Questions on Arrays Part-3

Q12. Merge two sorted arrays without using any extra space. Assume one array to have two times space so that merging can be performed.

A12. We will use two pointer approach to this question. One pointer for the first array and a second for the second array. Iterating through the arrays we will compare the values of both and add the one which is suitable for the sorting manner to be retained.

public class MergeTwoSortedArr{
    static void merge(int[] arr1, int m, int[] arr2, int n){
        int i = m-1;
        int j = n-1;
        int k = m+n-1;
        while(j>=0){
            if(i<0 || arr1[i] < arr2[j]){
                arr1[k--] = arr2[j--]; }
            else{
                arr1[k--] = arr1[i--]; }
        }
    }
}

The time complexity is O(n) and the space complexity is O(1).

Q13. You are given an array prices where prices[i] is the price of a given stock on the i<sup>th</sup> day. You want to maximize your profit by choosing a single day to buy one stock and choosing a different day in the future to sell that stock. Return the maximum profit you can achieve from this transaction. If you cannot achieve any profit, return 0.

A13. In this question, we will take two variables, the current value of stock assumed to be too high and the profit. We will iterate through the loop, and for each iteration, we will check if the current stock value is too high compared to that day, if yes we will change the current value to that day's stock value. If it's not we will check if the current day value minus the current stock price is larger than the profit we were getting before. If yes then we will choose those days and profit will be maximum.

public class BuySellStock{
    static int maxProfit(int[] stock){
        int current = Integer.MAX_VALUE;
        int profit = 0;
        for(int i =0; i<stock.length; i++){
            if(current> stock[i]){
                current = stock[i]; }
            else if(stock[i] - current > profit){
                profit = stock[i] - current; }
        }
    return profit;
    } 
}

The time complexity of this is O(n) and the space complexity is O(1).

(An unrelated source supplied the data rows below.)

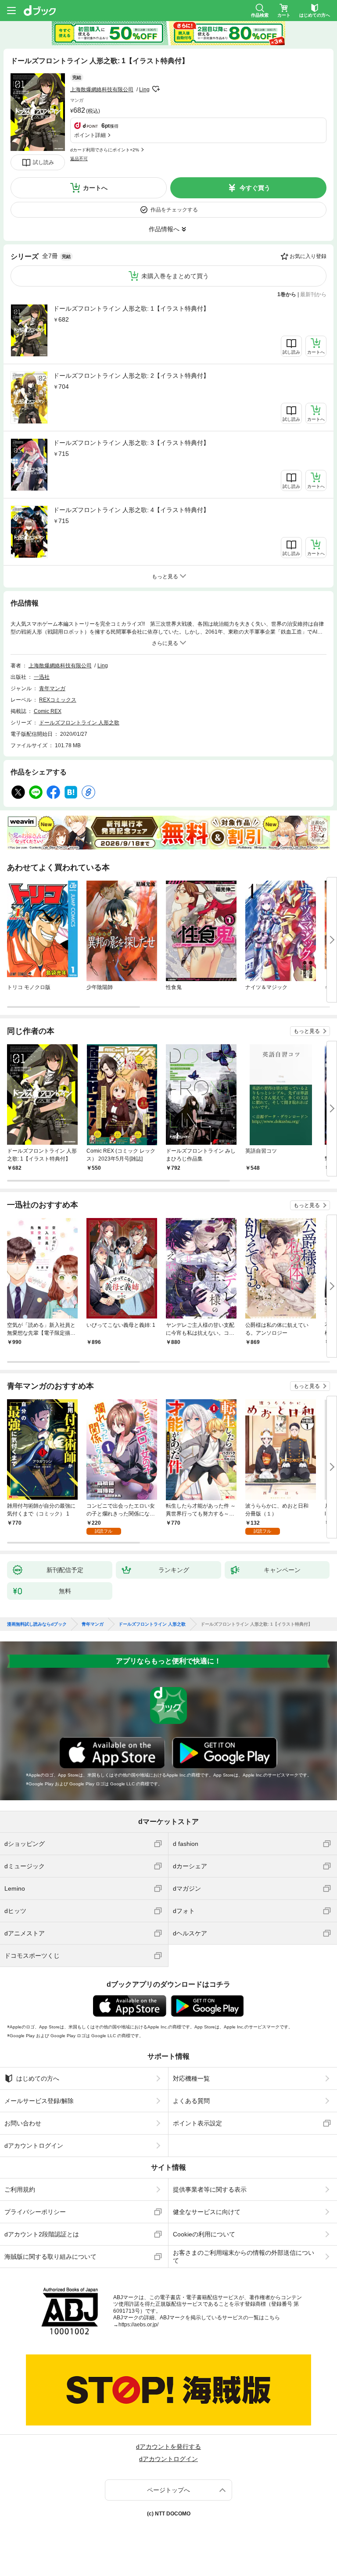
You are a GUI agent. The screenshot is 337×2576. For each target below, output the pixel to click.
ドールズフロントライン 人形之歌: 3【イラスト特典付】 (131, 442)
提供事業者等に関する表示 (210, 2189)
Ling (144, 89)
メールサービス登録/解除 (39, 2100)
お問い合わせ (22, 2123)
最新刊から (313, 294)
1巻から (286, 294)
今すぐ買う (255, 187)
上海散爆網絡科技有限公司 (101, 89)
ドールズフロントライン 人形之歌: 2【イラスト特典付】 (131, 375)
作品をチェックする (174, 210)
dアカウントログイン (33, 2145)
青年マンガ (52, 688)
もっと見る (307, 1031)
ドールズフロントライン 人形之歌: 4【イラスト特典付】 (131, 509)
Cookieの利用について (204, 2234)
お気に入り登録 (308, 256)
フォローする (155, 89)
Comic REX (47, 711)
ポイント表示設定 (197, 2123)
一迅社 (42, 677)
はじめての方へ (37, 2078)
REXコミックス (57, 700)
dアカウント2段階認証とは (41, 2234)
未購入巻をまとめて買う (175, 275)
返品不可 (79, 158)
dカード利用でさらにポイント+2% (104, 149)
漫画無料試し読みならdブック (37, 1624)
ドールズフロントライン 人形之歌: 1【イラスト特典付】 (131, 308)
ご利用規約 (19, 2189)
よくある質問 (191, 2100)
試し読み (43, 162)
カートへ (95, 187)
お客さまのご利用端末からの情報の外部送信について (243, 2256)
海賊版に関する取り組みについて (50, 2256)
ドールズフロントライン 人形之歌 (79, 723)
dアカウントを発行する (168, 2446)
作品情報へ (164, 229)
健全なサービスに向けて (206, 2211)
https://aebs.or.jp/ (138, 2325)
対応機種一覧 (191, 2078)
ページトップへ (168, 2490)
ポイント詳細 (90, 135)
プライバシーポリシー (35, 2211)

Q14. Find the next permutation of an array.

A14. In this question, we will run the loop from the end of the array, until we find a break in the pattern. When we find the break, we mark that index with a temporary variable. From that index, we start a loop for the elements after it and find the one that is just larger than the one marked. We swap these two and then reverse the elements from that index till the end.

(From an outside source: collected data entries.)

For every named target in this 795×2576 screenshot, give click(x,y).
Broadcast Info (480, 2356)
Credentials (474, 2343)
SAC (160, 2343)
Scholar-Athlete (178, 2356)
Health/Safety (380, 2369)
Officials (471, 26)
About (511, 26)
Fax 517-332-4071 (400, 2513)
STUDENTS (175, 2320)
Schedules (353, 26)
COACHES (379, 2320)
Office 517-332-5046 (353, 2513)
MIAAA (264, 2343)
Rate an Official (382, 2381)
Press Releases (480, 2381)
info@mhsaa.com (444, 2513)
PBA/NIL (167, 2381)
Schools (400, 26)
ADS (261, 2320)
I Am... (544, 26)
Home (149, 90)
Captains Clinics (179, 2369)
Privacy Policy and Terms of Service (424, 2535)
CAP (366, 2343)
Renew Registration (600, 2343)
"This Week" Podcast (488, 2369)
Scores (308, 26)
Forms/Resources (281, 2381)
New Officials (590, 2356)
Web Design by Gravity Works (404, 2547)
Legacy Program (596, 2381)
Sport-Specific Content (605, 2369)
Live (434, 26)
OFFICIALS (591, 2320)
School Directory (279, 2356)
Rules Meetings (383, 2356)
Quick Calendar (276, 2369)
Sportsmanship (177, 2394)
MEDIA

public class NextPermutation {
    static void permutation(int[] a){
        int index = -1;
        int n = a.length-1;
        for(int i=n; i>0; i--){
            if(a[i]>a[i-1]){
                index = i;
                break;
            }
        }
        if(index==-1){
            Collections.reverse(Arrays.asList(a));
        }
        else{
            int prev = index;
            for(int i= index+1; i<=n;i++){
                if(a[i]>a[index-1] && a[i]<=a[prev]){
                    prev = i;
                }
            }
            int temp;
            temp = a[index-1];
            a[index-1] = a[prev];
            a[prev] = temp;

            int start = index, end = n;
            while(start<=end){
                temp = a[start];
                a[start] = a[end];
                a[end] = temp;
                start++;
                end--;
            }
        }
        System.out.println(Arrays.toString(a));
    }

The time complexity of this algorithm is O(n) and the space complexity is O(1).

Q15. Given an array, find its inversion count.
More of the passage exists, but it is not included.